Just a reminder that in Matthew 25, the "goats" believe about Jesus but not in him as the "sheep" did, and I would suggest that it is this latter model that Jesus himself set. We see this being reinforced elsewhere:
Jas. 2 [14] What does it profit, my brethren, if a man says he has faith but has not works? Can his faith save him?
[15] If a brother or sister is ill-clad and in lack of daily food,
[16] and one of you says to them, "Go in peace, be warmed and filled," without giving them the things needed for the body, what does it profit?
[17] So faith by itself, if it has no works, is dead.
[18] But some one will say, "You have faith and I have works." Show me your faith apart from your works, and I by my works will show you my faith.
And from Paul:
I Cor. 13 [1] If I speak in the tongues of men and of angels, but have not love, I am a noisy gong or a clanging cymbal.
[2] And if I have prophetic powers, and understand all mysteries and all knowledge, and if I have all faith, so as to remove mountains, but have not love, I am nothing.
[3] If I give away all I have, and if I deliver my body to be burned, but have not love, I gain nothing.
[4] Love is patient and kind; love is not jealous or boastful;
[5] it is not arrogant or rude. Love does not insist on its own way; it is not irritable or resentful;
[6] it does not rejoice at wrong, but rejoices in the right.
[7] Love bears all things, believes all things, hopes all things, endures all things.
[8] Love never ends; as for prophecies, they will pass away; as for tongues, they will cease; as for knowledge, it will pass away.
[9] For our knowledge is imperfect and our prophecy is imperfect;
[10] but when the perfect comes, the imperfect will pass away.
[11] When I was a child, I spoke like a child, I thought like a child, I reasoned like a child; when I became a man, I gave up childish ways.
[12] For now we see in a mirror dimly, but then face to face. Now I know in part; then I shall understand fully, even as I have been fully understood.
[13] So faith, hope, love abide, these three; but the greatest of these is love.
Notice that "faith" doesn't take first place. Secondly, the word for "love" in Koine Greek was "agape", as many of you undoubtedly know, and there is no equivalent English word. If you talk to a scholar on this ancient form of Greek, what they'll tend to tell you is that it's an all-encompassing love that also denotes action. IOW, one doesn't just have this all-encompassing love, plus one also lives out this all-encompassing love as it's a noun that involves action and not just thought-- thus the "law of love".

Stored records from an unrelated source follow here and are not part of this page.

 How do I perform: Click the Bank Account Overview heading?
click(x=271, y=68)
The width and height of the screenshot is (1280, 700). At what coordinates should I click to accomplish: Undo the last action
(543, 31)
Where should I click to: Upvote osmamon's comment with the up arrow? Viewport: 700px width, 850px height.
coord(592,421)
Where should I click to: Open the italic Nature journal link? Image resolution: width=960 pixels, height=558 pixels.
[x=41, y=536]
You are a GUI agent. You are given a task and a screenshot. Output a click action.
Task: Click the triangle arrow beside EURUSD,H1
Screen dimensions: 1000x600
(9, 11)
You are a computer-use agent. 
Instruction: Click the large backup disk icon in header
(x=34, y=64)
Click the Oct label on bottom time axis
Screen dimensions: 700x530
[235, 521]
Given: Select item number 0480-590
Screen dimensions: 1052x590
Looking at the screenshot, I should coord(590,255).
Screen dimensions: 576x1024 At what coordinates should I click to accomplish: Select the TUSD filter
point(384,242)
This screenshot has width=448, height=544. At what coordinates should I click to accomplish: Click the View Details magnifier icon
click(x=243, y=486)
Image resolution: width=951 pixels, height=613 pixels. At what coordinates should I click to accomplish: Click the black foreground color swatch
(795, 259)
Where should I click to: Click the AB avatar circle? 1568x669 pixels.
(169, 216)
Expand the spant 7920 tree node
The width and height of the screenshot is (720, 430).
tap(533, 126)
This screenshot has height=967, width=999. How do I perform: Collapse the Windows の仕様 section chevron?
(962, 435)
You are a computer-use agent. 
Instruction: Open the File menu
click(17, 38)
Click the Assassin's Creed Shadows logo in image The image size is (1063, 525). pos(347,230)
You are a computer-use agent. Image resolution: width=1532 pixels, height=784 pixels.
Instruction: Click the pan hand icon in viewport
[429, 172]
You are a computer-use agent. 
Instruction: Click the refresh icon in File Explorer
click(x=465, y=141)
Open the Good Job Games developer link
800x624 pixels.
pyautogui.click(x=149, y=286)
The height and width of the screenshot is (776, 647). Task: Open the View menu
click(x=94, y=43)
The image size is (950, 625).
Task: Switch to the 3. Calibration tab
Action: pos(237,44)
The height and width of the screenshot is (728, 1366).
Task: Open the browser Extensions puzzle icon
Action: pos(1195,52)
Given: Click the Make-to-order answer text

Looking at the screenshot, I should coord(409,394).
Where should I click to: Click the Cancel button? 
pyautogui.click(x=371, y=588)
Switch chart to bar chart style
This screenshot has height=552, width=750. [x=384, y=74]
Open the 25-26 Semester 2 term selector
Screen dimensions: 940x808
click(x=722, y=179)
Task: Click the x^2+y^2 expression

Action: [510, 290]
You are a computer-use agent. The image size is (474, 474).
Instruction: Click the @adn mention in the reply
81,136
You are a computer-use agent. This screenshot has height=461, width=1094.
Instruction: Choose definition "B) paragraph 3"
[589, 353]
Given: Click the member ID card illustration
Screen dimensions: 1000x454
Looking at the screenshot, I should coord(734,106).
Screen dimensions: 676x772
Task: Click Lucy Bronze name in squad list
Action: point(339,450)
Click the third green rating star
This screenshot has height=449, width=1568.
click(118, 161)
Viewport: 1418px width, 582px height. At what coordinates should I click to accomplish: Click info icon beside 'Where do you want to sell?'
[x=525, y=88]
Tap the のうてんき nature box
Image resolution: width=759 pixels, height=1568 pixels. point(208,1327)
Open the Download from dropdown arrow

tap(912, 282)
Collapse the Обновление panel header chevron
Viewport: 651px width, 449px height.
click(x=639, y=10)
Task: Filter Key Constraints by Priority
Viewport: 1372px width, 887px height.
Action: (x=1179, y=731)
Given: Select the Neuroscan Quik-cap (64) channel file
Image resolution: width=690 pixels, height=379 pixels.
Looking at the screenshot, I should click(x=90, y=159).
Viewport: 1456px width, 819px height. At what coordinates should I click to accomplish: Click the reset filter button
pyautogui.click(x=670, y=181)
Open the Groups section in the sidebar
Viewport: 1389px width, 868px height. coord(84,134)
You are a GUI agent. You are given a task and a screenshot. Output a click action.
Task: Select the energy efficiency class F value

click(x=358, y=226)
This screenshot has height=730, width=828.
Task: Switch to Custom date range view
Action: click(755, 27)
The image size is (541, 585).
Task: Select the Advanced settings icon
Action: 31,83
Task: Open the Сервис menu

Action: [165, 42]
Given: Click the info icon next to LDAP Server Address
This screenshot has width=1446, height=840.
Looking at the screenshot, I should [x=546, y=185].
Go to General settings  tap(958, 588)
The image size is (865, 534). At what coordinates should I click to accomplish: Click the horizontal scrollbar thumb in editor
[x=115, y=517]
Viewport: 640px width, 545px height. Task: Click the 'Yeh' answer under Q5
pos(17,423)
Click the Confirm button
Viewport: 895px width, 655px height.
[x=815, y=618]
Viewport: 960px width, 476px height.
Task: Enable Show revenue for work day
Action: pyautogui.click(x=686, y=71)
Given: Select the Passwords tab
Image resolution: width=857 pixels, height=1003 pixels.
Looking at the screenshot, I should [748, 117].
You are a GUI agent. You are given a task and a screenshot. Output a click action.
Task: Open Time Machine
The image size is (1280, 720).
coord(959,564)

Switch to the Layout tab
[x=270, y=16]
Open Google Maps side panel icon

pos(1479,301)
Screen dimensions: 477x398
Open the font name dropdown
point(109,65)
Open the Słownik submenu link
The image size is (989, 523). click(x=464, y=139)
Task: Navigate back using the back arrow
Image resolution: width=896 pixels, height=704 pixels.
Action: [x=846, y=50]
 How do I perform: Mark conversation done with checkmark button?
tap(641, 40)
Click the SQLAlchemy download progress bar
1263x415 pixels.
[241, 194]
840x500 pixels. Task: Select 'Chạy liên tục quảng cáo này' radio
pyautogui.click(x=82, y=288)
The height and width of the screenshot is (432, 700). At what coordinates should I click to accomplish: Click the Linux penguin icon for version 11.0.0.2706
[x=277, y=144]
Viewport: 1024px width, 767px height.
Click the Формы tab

This is why it's apparent to me that Jesus' "law of love" is based not just on a politically-correct belief like the "goats" had, but of actually living out the gospel as the "sheep" realized. This fits the paradigm of Judaism in that it's not possible to be an observant Jew just by occasionally going to services or having politically-correct beliefs, but that it's important to make it very much a part of our everyday lives. IOW, one doesn't just believe in Judaism-- we must live it.
And I believe the same is true about Christianity, namely one doesn't just believe about Jesus, one must live out their belief, and one's actions must reflect that belief. To do otherwise turns a person into a "goat".